In Straubing gibt dieser herzogliche Zimmermeister folgendes zu Protokoll: "Ich darf mich in eine so ‚praejudizierliche Sach‘ nicht einlassen ohne Vorwissen des gesamten ‚Handwerks‘. Im Pfleggericht Mitterfels sind doch so viele Zimmerleute, die der Hauptlade allhier nicht einverleibt sind (wir würden heute sagen, die nicht organisiert sind), denen also die Arbeit nicht im Geringsten nachteilig sein könnte. Ich will mich aber abends um 6 Uhr nochmals mit dem Handwerk (der Zunft) beraten und Ergebnis dieser Verhandlungen dem Pfleger mitteilen. Das eine sage ich aber heute schon: Sollte ich nach Mitterfels befohlen werden, so darf keiner der Mitterfelser ‚Stümpfer‘ (die nicht der Zunft angehören) mit Hand anlegen, auch dürfen keine Regensburger oder Landshuter Zimmerleute beigezogen werden."
Zu der von ihm angekündigten Besprechung aber kam es nicht, weil einer der Zunftmeister krank wurde und die andern zwei gerade auf dem "Gey" waren (also auswärts arbeiteten).

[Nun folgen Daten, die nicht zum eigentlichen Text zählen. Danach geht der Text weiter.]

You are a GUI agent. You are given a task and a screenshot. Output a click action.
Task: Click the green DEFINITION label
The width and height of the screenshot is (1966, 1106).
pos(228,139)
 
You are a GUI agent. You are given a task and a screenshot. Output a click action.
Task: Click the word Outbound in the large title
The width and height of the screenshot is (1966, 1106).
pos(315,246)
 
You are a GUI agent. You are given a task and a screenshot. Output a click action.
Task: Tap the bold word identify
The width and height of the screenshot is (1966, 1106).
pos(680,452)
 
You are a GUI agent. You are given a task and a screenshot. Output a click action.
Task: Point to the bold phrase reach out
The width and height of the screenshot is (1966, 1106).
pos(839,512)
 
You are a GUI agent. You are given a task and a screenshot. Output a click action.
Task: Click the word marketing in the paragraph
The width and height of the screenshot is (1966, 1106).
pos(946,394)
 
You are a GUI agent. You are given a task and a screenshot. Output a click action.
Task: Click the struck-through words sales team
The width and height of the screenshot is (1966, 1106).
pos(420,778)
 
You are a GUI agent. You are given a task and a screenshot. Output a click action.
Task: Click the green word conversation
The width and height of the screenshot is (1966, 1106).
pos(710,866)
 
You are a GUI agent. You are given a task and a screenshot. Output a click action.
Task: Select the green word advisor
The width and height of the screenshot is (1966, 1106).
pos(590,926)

An ihrer Stelle erschienen die Gesellen. Diese brauchten sich kein Blatt vor den Mund zu nehmen und erklärten, sie verwahrten sich jedenfalls dagegen, aufs Land geschickt zu werden zu derartigen Arbeiten, die sie als "Verunehrung" empfänden. Ohne ihre Meister würden sie sich überhaupt zu nichts herbeilassen. Köckh als herzoglicher Zimmermeister in kurfürstlichen Diensten könne diese Arbeit ohne jeden Nachteil und ohne Gefahr, unehrlich zu werden, übernehmen. Sollten die Straubinger Zimmerleute zu der Arbeit wirklich befohlen werden, so müssen auch alle Bogener Zimmerleute, soweit sie der Zunft angehören, beteiligt sein, die übrigen landgerichtlichen "nit incorporierten Fretter" aber ausgeschlossen werden.
Nun gab es einige Termine, die aber nicht eingehalten wurden. Köckh erklärte, er komme nicht auf Befehl des Pflegers, sondern nur auf kurfürstliche Anweisung. Es wird noch beschlossen, dass die Arbeit von Köckh und den Bogener Zimmerleuten, aber nicht von den Mitterfelser Handwerkern ausgeführt werden dürfe; dann verläuft alles im Sand.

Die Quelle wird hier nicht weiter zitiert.